It’s not working even for them. Turkey and Iran have low birth rates. This is and will become a global problem. But people are too hype on overpopulation to notice.
Christianity views children as a gift from God. Islam in many respects views children as a weapon of jihad. Yasser Arafat once boasted that “the womb of the Arab woman is my strongest weapon.” Muhammad stressed that his fighters should ‘marry women who are prolific’ so that Muslims will outnumber their enemies.” (from an article by William Kilpatrick)
In my parish there are a number of large families. I love to see them at Mass. Being around children makes me feel young again—no small feat. But much of Europe and America, it seems, no longer likes children. Yet it is the children of today who will take care of their elders in their old age, if not directly, then through their taxes to support social programs. There is no substitute for the next generation.
"Islam is the world’s fastest growing religion - and not just in Muslim majority nations: 10% of all Europeans are projected to be members of the Muslim faith by 2050, according to a recent Pew Research Center study.

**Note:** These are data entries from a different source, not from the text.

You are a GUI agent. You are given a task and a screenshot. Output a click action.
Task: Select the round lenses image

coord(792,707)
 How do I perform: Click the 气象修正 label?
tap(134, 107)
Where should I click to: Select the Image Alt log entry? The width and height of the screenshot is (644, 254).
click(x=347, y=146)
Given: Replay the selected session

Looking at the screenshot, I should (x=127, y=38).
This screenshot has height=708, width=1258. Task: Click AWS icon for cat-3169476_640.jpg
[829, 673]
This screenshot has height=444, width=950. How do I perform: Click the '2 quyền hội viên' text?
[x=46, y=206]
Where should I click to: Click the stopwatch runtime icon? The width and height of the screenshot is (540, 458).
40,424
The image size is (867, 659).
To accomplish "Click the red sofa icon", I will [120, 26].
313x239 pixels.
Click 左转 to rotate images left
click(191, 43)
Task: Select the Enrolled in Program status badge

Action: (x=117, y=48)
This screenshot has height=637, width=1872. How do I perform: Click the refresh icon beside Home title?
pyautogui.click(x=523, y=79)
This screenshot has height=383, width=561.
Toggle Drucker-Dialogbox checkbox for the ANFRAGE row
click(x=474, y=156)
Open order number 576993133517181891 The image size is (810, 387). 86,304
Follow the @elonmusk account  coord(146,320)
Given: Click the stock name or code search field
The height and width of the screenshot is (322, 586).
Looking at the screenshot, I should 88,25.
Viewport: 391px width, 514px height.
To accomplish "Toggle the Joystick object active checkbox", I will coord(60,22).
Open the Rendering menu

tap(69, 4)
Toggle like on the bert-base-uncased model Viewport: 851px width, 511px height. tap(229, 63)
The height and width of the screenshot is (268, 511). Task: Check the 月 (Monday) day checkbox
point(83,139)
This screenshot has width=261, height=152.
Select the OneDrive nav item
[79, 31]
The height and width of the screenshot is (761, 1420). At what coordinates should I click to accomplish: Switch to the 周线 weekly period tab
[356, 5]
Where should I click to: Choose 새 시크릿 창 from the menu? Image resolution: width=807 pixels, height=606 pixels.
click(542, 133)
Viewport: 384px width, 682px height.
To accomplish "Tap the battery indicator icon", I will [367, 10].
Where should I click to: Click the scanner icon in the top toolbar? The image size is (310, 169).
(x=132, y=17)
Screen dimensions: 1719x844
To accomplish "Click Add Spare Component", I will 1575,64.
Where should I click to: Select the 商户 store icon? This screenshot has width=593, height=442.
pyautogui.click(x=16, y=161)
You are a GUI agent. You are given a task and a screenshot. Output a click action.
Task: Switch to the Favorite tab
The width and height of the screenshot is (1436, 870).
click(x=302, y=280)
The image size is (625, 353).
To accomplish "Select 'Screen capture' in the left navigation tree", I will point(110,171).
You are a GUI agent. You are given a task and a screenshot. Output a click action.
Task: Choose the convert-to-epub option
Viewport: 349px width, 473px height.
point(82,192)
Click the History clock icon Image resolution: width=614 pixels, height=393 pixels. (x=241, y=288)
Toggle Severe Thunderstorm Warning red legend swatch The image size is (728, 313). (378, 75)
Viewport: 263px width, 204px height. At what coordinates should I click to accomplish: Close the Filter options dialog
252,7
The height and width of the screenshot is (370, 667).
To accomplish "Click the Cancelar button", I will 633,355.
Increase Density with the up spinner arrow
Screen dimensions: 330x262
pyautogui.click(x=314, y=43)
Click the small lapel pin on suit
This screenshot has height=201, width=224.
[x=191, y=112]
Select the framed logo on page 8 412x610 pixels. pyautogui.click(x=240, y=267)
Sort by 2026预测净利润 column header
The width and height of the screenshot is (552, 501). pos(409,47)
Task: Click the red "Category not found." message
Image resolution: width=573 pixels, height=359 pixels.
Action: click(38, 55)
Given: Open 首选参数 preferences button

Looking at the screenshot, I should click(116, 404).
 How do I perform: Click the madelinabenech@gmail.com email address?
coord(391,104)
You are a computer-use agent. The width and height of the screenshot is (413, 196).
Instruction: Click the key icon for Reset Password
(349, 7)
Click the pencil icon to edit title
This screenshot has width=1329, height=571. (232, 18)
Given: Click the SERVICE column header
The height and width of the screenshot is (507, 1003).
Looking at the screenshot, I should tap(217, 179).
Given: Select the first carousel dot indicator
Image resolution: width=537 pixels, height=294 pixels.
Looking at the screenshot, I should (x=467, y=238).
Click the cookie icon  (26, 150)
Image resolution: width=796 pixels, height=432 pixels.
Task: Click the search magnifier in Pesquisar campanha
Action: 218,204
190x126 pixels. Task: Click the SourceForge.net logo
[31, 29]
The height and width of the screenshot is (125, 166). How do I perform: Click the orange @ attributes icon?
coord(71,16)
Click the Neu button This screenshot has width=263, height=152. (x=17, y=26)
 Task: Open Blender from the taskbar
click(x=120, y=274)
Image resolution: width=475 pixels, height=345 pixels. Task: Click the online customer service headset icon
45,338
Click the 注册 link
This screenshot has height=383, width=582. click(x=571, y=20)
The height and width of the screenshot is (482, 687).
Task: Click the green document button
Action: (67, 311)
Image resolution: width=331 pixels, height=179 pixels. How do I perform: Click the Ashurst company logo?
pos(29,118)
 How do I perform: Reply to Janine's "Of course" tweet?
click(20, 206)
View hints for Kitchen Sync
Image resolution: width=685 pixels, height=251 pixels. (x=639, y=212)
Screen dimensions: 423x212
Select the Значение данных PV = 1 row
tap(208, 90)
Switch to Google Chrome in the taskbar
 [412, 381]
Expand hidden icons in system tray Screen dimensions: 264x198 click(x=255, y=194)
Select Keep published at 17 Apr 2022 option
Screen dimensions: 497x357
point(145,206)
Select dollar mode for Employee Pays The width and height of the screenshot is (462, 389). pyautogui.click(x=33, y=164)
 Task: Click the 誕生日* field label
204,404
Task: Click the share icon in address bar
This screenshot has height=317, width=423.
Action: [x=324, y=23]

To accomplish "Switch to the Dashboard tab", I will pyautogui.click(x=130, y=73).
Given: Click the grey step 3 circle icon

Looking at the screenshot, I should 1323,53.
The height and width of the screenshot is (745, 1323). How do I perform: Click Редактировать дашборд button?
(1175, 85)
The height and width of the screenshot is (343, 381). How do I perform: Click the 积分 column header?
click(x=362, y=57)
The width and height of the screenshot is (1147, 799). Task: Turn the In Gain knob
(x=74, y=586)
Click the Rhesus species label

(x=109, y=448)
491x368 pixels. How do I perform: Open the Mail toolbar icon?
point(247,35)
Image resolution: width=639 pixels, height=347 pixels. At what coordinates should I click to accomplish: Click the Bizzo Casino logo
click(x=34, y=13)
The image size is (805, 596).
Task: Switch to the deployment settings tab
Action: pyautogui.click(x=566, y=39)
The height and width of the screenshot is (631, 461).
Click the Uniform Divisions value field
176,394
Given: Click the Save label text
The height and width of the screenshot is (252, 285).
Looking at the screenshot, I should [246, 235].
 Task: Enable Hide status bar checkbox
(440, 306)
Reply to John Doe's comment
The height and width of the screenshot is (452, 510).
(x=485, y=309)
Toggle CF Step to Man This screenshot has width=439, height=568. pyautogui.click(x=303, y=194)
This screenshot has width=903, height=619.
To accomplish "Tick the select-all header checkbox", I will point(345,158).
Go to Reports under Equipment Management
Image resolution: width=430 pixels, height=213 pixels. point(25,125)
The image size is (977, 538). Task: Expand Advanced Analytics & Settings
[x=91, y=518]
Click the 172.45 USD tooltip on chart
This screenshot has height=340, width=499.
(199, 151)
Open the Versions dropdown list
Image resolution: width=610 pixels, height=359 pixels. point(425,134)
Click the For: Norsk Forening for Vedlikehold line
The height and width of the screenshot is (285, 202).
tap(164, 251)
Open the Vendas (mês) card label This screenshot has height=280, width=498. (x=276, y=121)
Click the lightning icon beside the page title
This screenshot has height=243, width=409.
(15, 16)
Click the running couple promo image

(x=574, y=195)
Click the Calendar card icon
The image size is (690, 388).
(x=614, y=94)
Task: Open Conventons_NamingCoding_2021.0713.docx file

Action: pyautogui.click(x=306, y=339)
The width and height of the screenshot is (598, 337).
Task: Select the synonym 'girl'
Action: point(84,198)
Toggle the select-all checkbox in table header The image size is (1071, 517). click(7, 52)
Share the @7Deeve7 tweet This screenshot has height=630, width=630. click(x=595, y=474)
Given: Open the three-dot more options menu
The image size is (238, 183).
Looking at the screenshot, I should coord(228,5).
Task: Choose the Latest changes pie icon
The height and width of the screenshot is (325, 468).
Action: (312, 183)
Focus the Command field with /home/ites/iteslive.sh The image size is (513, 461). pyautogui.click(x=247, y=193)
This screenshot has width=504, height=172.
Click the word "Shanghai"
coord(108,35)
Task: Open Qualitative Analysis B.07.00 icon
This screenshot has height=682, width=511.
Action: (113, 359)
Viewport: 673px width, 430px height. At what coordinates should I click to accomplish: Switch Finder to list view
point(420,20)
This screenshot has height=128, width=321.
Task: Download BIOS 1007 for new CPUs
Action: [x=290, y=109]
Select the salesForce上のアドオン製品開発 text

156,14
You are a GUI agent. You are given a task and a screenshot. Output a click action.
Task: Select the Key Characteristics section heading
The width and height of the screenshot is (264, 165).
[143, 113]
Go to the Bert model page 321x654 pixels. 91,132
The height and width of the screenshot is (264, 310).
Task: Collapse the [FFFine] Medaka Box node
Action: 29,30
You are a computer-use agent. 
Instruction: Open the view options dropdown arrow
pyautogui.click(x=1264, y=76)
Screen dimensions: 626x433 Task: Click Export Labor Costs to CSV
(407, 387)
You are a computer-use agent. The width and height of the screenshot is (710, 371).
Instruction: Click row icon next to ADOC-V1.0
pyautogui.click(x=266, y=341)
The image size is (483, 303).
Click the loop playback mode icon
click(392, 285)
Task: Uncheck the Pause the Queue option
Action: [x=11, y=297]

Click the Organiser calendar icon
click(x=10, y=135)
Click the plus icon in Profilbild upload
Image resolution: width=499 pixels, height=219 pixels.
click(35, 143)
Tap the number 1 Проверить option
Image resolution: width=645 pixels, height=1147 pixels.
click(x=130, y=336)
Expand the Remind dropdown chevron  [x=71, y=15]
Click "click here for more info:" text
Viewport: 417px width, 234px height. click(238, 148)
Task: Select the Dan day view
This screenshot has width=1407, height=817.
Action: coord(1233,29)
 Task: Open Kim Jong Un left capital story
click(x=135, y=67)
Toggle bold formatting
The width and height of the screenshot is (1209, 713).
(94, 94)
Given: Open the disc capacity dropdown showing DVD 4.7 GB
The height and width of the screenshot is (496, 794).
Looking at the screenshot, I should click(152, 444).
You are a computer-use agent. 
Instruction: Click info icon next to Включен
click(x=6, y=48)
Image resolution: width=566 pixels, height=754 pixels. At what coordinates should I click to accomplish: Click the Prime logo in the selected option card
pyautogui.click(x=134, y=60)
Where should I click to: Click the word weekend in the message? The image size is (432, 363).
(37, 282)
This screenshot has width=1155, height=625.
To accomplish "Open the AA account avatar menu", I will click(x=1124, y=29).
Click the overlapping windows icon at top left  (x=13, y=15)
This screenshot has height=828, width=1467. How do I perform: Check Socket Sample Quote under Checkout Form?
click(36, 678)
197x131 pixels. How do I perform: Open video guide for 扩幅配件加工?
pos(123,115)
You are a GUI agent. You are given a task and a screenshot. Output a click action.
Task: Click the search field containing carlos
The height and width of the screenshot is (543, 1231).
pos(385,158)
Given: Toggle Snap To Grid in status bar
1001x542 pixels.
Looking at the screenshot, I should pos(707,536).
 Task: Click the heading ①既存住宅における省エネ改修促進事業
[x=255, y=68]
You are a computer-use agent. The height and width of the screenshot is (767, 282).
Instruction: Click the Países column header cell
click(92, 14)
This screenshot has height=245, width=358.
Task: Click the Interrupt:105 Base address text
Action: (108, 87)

The study estimates that from 2010 to 2050, Muslims will have increased across the world by 73%, …Why? Muslim women have more children, on average – 3.1 children compared to 2.3 for all other religious groups combined, Pew says."
I am sorry to see Catholics and other Christians fall behind and have fewer children.
Other religions are falling behind, but Islam doesn’t have an answer for contraception, either.
this is simply wrong, telling you this as an german employee.
sorry, but over 70% of Iran´s population is under the age of 25. They don´t have birth rate problems.
…which has nothin g to do with islam, but with culture. Children are seen as welcomed blessing in the middle east, even in christian, jewish or zoroastrian families.
We are to ‘make disciples’.
Unfortunately, evangelization is a delicate balancing act. Some are just ashamed to talk about the Gospel when the opportunity arises. Some are afraid of being judged by militant secularists. Others are doomsday preachers and we know the fruits of doing that.
That doesn’t change the fact Iran has a fertility rate below replacement at 1.83 and Turkey just below replacement at 2.06.
Unfortunately that’s a short term gain, long term detriment. Most social programs came out of the post WWII baby booms where you had more workers than retirees. When people stop having kids it means there are no younger workers feeding into the system. Eventually the whole system collapses. I jokingly say that my 7 kids are my retirement plan. I certainly don’t expect social security to be around when I’m old enough to collect.
I read that the birth rate in Iran is 17.8 births per 1000 population per recent years whereas in Germany it is 8.5 births per 1000 population per recent year.
We’re using different measures. The one you’re citing is birth rate and I was citing the total fertility rate. For comparison, Germany’s TFR is 1.44.
Yes, it is a short-term gain. But when people are looking at their own situation, and there are social forces pushing expensive upbringing, on the one hand, and the dangers of overpopulation on the other, people are generally not going to make decisions which have a good effect long-term for society.
It’s scary, but a generation which grew up with the term “unwanted children” could now become familiar with the term “unwanted elderly.”
This has been a problem for some years now. There’s a variety of causes,
1, People getting married later as their schooling is taking longer also.
2. It’s just REALLY EXPENSIVE over there. Nothing is for free. Public toilets cost a euro.
Water with dinner or lunch costs 4 to 6 euros. Gas is like 7 euros a gallon (9 or 10 bucks per gallon). Food is big money. How can anybody SAVE any money that way?
3. My impression from my visits which have only been 2 is that they just don;t cater to families and kids. little in the way of playgrounds or kids activities in a lot of major cities. Not a lot of kids meals at restaurants. They have these things but they’re just not as common.
This is a good quick explanation.
Still lower than Iran.
Yes, they do. Their TFR is only 1.68.
The rates are still falling.
Is it practical to expect a population to always grow? Seems we setup ourselves for trouble when we developed systems that depend on infinite growth.
Might be economically tough, but maybe we are overdue for a smaller population?
With the current trends in total fertility rates in the West, we will definitely get a smaller population. Population growth will continue for a certain period, then inevitably reverse, leading to serious depopulation. I do not think this trend can be reversed. It means the western nations will become economically non-viable, just like small Kansas towns which depopulated themselves to extinction.
I just realized ‘breed’, how dehumanizing.